La foire à l’ignorance est ouverte, on pourrait en rire, mais il convient plutôt de s’en inquiéter. Communiqué du SNES. “La multiplication de ces discours réactionnaires confisque la parole aux acteurs de terrain et empêche toute réflexion et tout débat constructifs autour de l’enseignement de l’histoire.”

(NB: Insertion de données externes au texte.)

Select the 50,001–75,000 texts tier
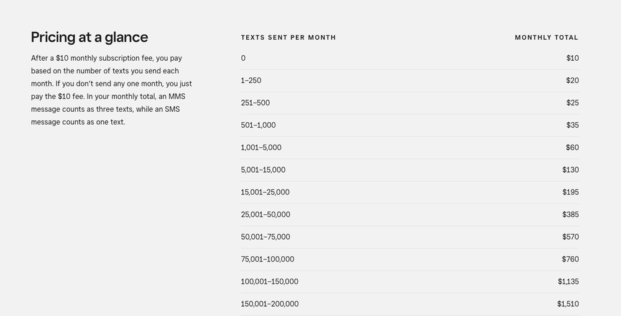This screenshot has height=316, width=621. (265, 237)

Christophe Naudin Enseignant en collège, coauteur du livre "Les Historiens de garde"
Faut-il un roman national pour enseigner l’histoire ?Pourquoi l’enseignement de l’histoire, plutôt qu’une vaine tentative de fédérer dans un récit commun et de former des citoyens, ne pourrait pas être plutôt, comme le suggère Patricia Legris, une simple "boîte à outils permettant d’ouvrir les élèves à d’autres histoires, à d’autres espaces, d’alimenter leur curiosité, de leur donner des éléments pour comprendre l’actualité" ?

Rétronews : Les Gaulois ont bon dos !Il n’y a pas que les politiques qui convoquent régulièrement l’image de "nos ancêtres les Gaulois"...

Education : Marine Le Pen part en guerre contre « les dogmes ». "Fin du collège unique, sélection à l’Université, apprentissage à 14 ans..."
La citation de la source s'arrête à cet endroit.